Zusammenfassung der Kapitel
Im ersten Teil der Arbeit wird die Sachproblematik des Cannabis-Konsums im Kontext der Rastafari-Religion eingeführt. Der Sachverhalt wird dargestellt und die Rolle des Cannabis-Konsums in der Rastafari-Religion beleuchtet. Die medizinischen Erkenntnisse über die Wirkung von Cannabis-Konsum werden in der Folge analysiert, um die potentiellen Folgen des Rauschmittelkonsums zu beleuchten. Der Exkurs zu Peyotl-Konsum in den USA bietet einen vergleichenden Blick auf die rechtliche und religiöse Situation in einem anderen Kontext.

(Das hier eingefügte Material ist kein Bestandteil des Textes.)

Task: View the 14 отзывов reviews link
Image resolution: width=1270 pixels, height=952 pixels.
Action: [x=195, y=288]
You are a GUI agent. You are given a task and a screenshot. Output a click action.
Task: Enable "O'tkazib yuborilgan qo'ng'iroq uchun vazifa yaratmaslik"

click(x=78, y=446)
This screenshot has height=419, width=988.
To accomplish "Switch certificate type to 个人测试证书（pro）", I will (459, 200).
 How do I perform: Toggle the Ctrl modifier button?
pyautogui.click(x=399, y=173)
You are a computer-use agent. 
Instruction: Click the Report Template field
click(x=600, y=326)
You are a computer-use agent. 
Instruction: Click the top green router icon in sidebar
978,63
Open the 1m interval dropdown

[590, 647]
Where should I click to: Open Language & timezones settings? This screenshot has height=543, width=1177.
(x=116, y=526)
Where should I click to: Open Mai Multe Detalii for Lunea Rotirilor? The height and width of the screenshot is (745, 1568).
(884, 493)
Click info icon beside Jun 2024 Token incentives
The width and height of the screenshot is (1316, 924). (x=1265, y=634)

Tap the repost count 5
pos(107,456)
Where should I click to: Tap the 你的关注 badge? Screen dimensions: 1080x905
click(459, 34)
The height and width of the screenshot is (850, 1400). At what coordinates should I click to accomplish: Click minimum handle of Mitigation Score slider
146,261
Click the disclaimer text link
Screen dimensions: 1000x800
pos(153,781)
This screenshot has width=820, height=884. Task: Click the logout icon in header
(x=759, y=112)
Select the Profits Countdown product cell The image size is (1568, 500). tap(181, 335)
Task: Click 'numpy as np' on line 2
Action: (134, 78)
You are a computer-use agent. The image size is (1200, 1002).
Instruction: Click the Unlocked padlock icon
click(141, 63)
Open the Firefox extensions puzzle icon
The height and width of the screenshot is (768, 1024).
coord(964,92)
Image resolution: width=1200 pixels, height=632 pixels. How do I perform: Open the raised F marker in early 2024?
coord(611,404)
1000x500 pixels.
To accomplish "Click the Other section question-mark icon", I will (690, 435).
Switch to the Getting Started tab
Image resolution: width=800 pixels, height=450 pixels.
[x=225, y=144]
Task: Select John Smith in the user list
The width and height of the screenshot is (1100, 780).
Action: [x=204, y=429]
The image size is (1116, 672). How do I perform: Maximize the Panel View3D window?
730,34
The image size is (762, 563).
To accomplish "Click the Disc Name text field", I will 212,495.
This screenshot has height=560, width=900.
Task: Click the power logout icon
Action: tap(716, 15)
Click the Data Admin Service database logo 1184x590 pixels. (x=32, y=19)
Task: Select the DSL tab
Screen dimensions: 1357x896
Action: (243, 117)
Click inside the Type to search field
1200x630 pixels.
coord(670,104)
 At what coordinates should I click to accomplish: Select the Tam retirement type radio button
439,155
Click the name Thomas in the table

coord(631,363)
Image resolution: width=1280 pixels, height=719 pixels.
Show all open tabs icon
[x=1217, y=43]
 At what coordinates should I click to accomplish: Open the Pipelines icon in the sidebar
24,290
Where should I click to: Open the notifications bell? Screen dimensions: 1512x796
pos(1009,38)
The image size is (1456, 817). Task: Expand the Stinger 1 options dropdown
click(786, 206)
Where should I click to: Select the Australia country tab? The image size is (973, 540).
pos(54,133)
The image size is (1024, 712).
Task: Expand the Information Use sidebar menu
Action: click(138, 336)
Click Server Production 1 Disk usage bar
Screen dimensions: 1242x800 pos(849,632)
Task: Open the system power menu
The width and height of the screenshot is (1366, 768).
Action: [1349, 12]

Der zweite Teil der Arbeit befasst sich mit der Frage, inwieweit der Cannabis-Konsum durch die Religionsausübungsfreiheit geschützt ist. Hier werden der Schutzbereich der Religionsausübungsfreiheit, die Eingriffe in diesen Bereich und die Rechtfertigung dieser Eingriffe analysiert. Es wird geprüft, ob das BtMG verfassungsmäßig ist und ob die Auslegung des Gesetzes durch die Gerichte rechtlich haltbar ist.
Schlüsselwörter
Religionsausübungsfreiheit, Cannabis-Konsum, Rastafari-Religion, Betäubungsmittelgesetz (BtMG), Verfassungsmäßigkeit, Volksgesundheit, Jugendschutz, Peyote-Religion, U.S. Supreme Court, Recht auf körperliche Unversehrtheit, Eingriff, Schutzbereich, Rechtsgeschichte.